╭─ Input data

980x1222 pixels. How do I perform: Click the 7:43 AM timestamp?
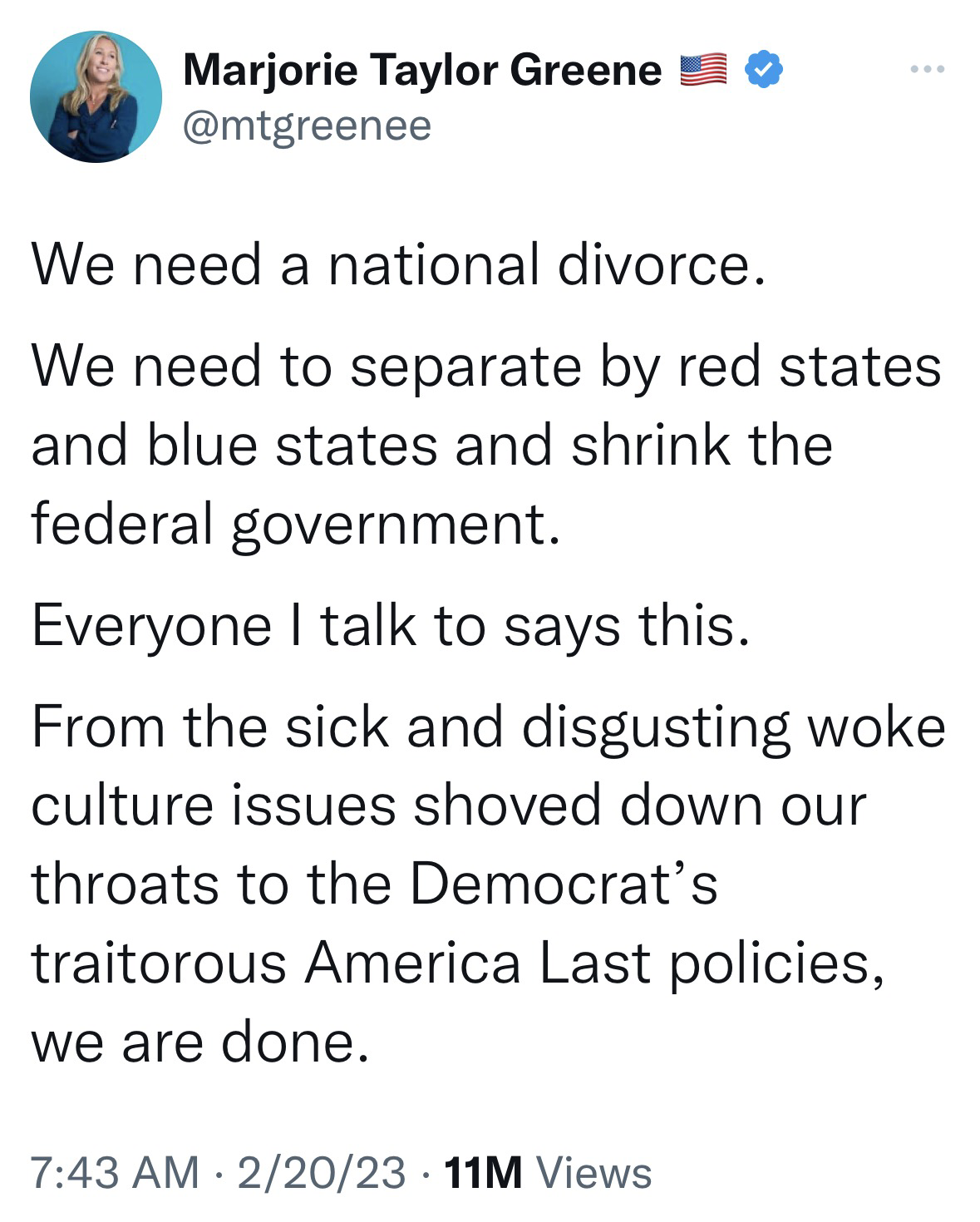pos(116,1172)
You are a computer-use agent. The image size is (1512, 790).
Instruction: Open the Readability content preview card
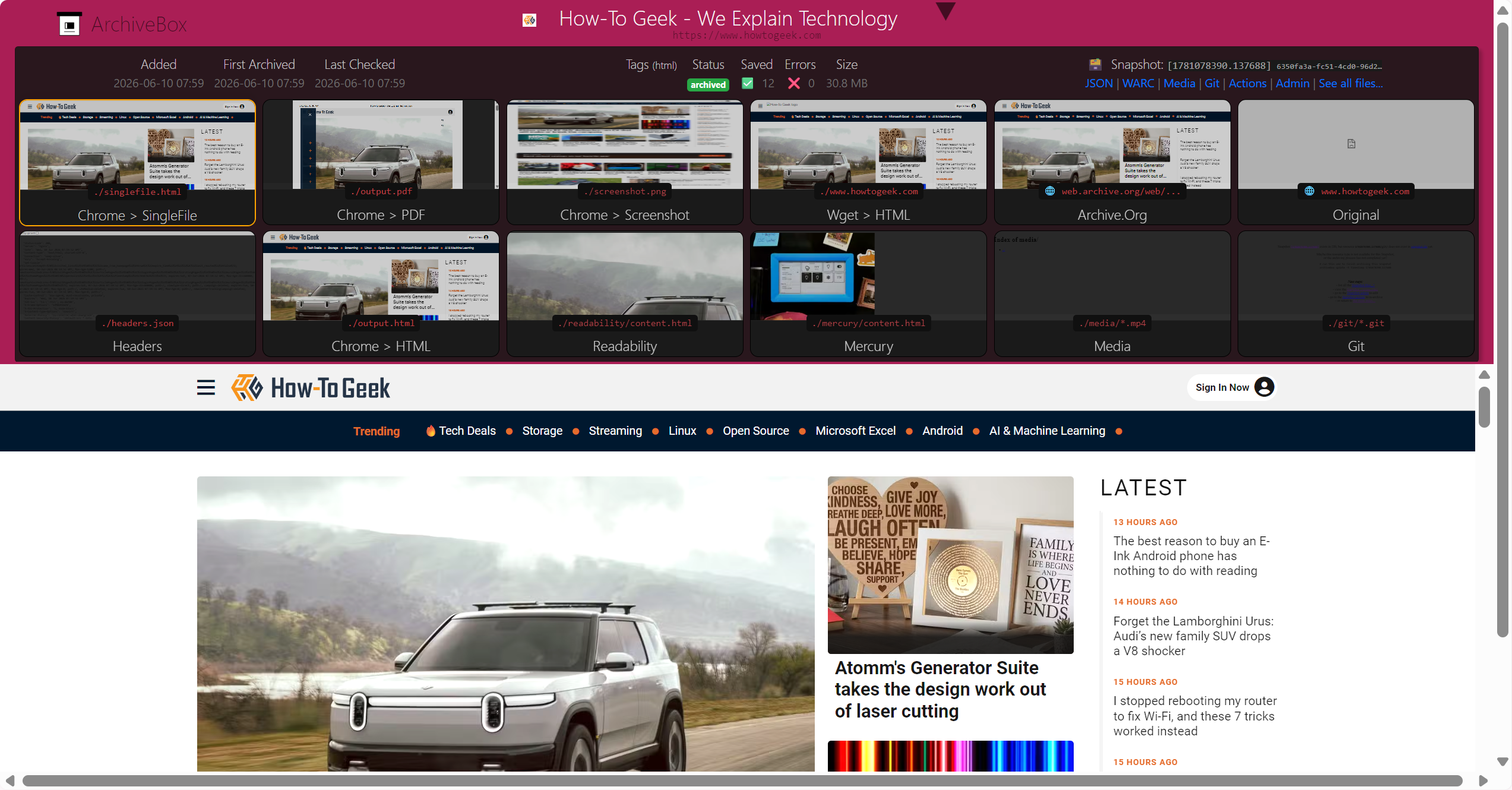tap(624, 294)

╰─

» **What the task requires**:
Set down word for word, from the line that contains "You are a computer-use" to the end of the listing above, every line and no picture.

» **Answer for the task**:
You are a computer-use agent. The image size is (1512, 790).
Instruction: Open the Readability content preview card
tap(624, 294)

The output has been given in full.